• _Page extract_:

# # #

O’Connor’s play, in narrative and style, is explicitly concerned with problems of connection and contrivance. As Maz and Bricks go their separate ways, coiling back into one another’s paths in unlikely circumstances, the dialogue sheaves into monologues, conducted in a near verse of consistent internal rhymes. Just as Bricks will later admire the slogans of the march, “all chanting and rhyming, all clever phrasing”, it’s a style that draws attention to itself, where public utterance comes in prose and the private is all poetry. Of Dublin’s patriarchal statuary, which Maz imagines tearing down, she observes, “the men on their pedestals, safe in their stone, phallic and towering, erect and alone”.

Both Maz and Bricks are isolated by shame, though, rattling inside them, ready to be shared. When Bricks narrowly prevents a combative Maz from one drastic action, they spend the day together, and an affection develops in strange shunts, and personal revelations (her abuse and estrangement, his brother’s suicide) ebb and flow between a Capel Street bar and Stephen’s Green, looping back to the Rosie Hackett bridge.

# # #

• _Source material_:
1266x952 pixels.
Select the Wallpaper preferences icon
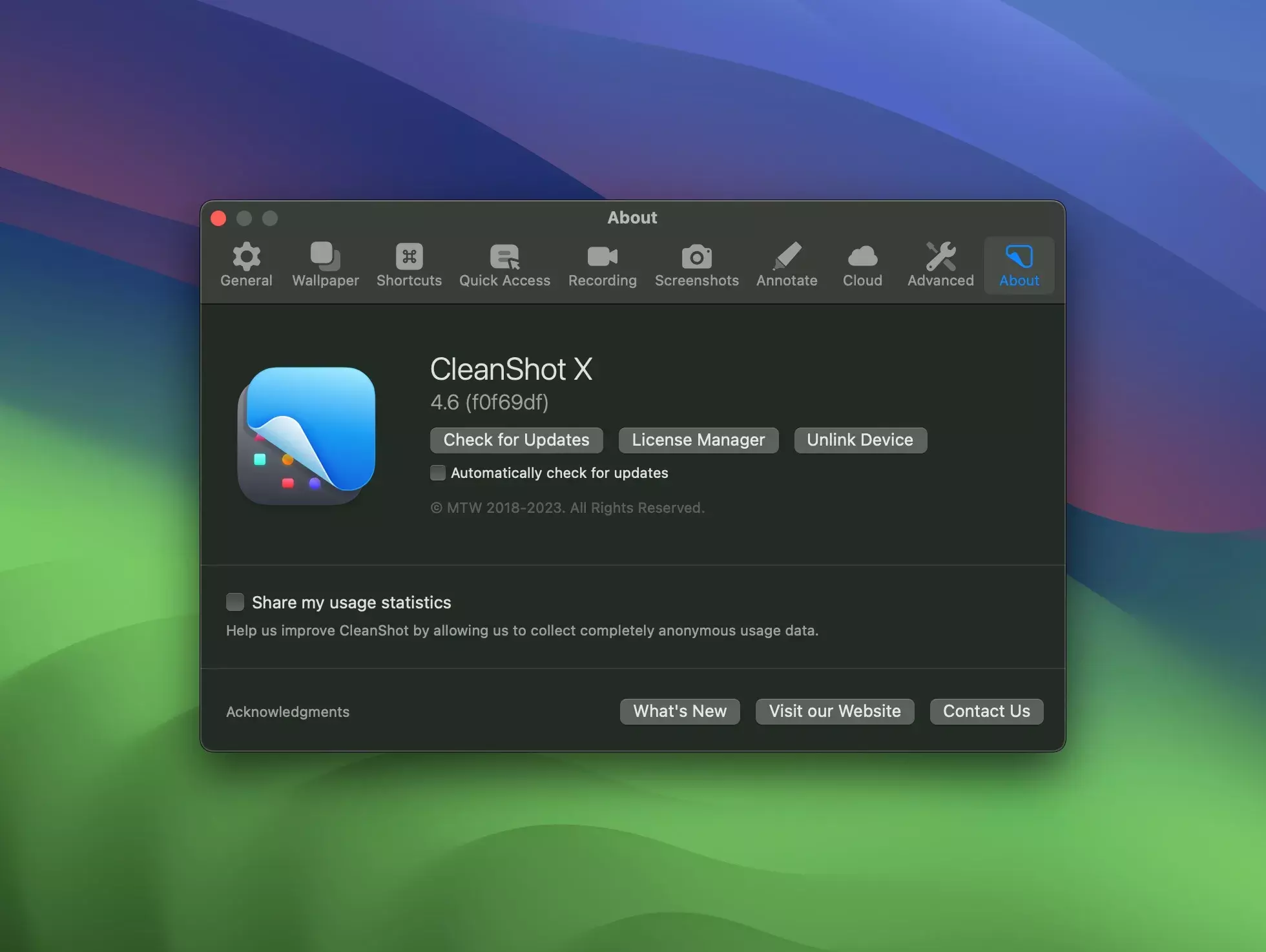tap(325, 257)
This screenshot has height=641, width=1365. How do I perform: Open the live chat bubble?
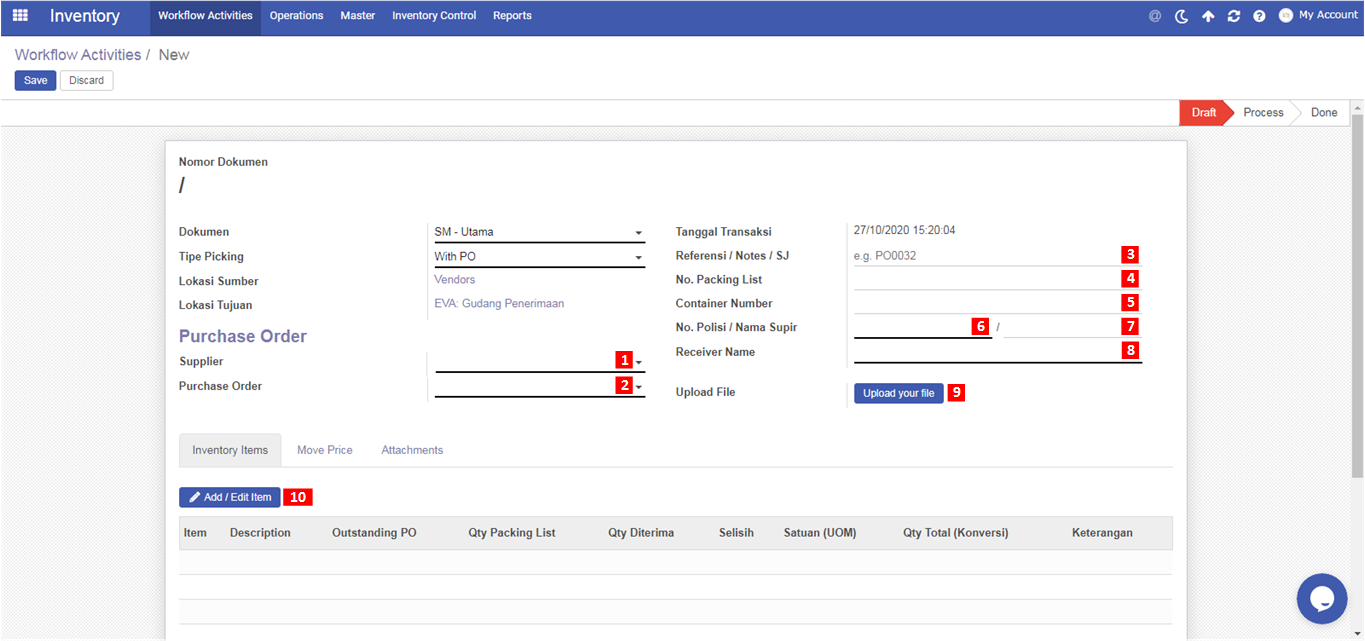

# # #

• _Exercise instructions_:
1. Answer these about the review of O'Connor's play:
(a) In what kind of verse are the monologues conducted?
(b) What in Dublin does Maz imagine tearing down?
(c) Which bar and which green does the day Maz and Bricks spend together move between?
2. Carry the review of O'Connor's play forward with the next paragraph, picking up after its final sentence.

• _Answer list_:
1.
(a) A near verse of consistent internal rhymes.
(b) Dublin's patriarchal statuary.
(c) A Capel Street bar and Stephen's Green.

2.
Fittingly, the slabs of contemporary urban design inspire Maree Kearns’ set, which, like the relationship, is nicely tiered and staggered, handsomely reshaped by Sinéad McKenna’s lights into internal sanctuaries or external spaces that glow from beneath. Shifts in character happen much more abruptly; Bricks’ stance on abortion, for instance, swivels in a jiffy, while Maz leaps from protecting sarcasm to destructive despair with such volatility her internal monologue has trouble tracing it.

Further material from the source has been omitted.